YOUR INSTRUCTIONS => Return exactly the lines of the records below, starting at the line that contains "The height and" and ending at the line that contains "You are a computer-use", with both of those lines kept.

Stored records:
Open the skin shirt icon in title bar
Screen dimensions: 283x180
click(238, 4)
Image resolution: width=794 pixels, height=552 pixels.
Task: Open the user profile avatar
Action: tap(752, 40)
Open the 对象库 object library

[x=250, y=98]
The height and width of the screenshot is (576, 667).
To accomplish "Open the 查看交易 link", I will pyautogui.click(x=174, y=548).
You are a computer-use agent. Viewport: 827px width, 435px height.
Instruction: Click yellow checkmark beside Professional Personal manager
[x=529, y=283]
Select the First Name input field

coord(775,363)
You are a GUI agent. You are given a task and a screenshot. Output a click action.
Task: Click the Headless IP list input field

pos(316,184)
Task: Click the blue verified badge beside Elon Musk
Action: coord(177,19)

* * *

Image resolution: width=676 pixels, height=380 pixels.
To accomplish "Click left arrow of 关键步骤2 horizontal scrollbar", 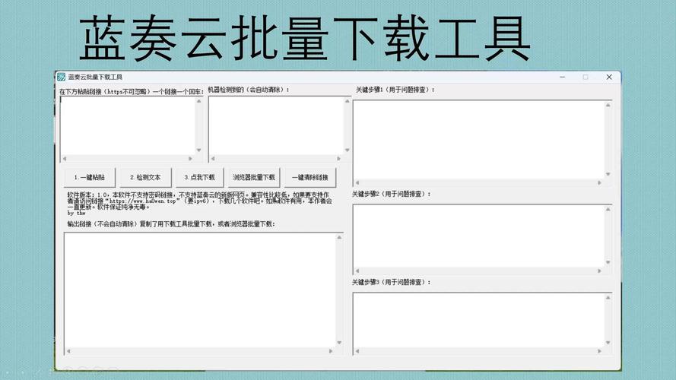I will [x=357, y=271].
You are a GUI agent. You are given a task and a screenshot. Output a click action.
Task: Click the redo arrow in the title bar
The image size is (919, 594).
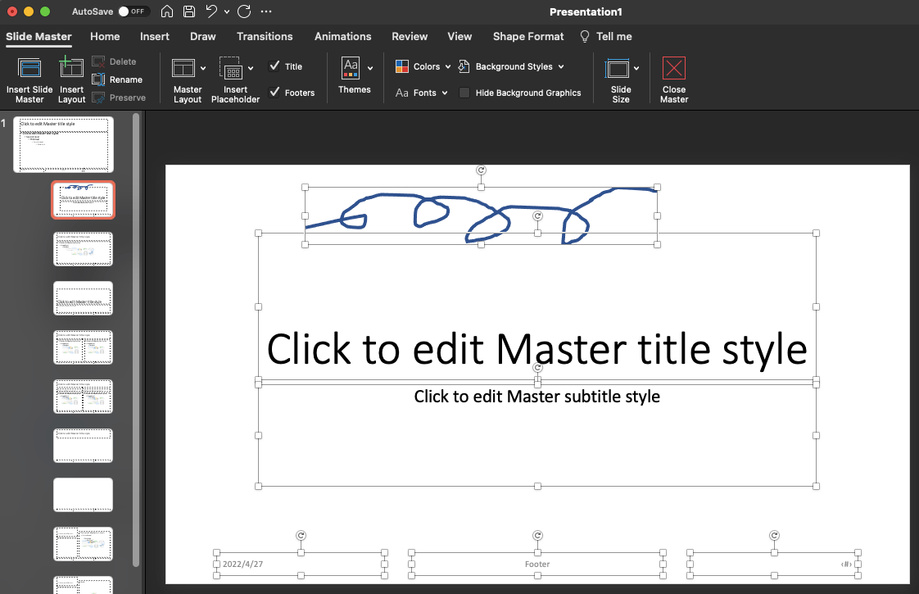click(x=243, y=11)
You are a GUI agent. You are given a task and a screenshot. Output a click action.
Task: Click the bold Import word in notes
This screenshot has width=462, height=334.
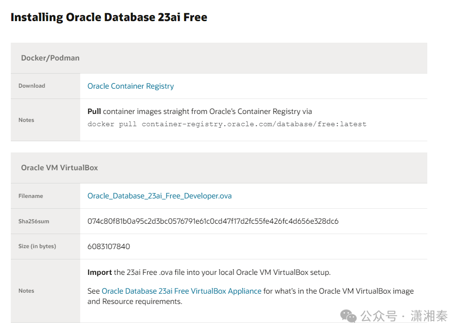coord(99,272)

EXERCISE RESULT =>
The height and width of the screenshot is (576, 667).
To accomplish "Open the 查看交易 link", I will pyautogui.click(x=174, y=548).
You are a computer-use agent. Viewport: 827px width, 435px height.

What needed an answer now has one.